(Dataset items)
━━━━
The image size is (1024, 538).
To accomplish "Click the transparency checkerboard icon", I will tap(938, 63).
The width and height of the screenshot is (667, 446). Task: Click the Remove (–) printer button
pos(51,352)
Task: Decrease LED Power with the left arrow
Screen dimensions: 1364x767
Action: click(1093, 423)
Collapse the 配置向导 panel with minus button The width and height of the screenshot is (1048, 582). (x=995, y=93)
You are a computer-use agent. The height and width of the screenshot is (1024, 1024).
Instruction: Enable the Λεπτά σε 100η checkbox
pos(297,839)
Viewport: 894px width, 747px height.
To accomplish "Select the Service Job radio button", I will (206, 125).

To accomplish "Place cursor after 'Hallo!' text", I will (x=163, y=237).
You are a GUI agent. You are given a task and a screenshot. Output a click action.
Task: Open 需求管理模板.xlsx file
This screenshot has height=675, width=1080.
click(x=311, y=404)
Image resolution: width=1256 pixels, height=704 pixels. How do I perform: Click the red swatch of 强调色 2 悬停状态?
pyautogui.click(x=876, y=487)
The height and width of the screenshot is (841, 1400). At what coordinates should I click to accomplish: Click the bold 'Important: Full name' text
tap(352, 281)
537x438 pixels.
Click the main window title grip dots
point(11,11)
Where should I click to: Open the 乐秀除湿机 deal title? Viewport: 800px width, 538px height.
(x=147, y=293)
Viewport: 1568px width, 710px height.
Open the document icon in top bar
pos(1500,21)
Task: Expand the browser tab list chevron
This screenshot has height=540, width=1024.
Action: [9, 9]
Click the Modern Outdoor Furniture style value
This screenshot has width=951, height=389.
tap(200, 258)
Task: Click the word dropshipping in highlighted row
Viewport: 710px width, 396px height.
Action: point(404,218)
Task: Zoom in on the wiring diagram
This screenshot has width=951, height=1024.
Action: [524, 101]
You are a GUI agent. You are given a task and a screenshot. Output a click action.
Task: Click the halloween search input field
━━━━
## Problem statement
Beginning at the line above with "537x438 pixels." and finishing at the line with "Task: Expand the browser tab list chevron", return each line exactly and return nothing else.

## Answer space
537x438 pixels.
Click the main window title grip dots
point(11,11)
Where should I click to: Open the 乐秀除湿机 deal title? Viewport: 800px width, 538px height.
(x=147, y=293)
Viewport: 1568px width, 710px height.
Open the document icon in top bar
pos(1500,21)
Task: Expand the browser tab list chevron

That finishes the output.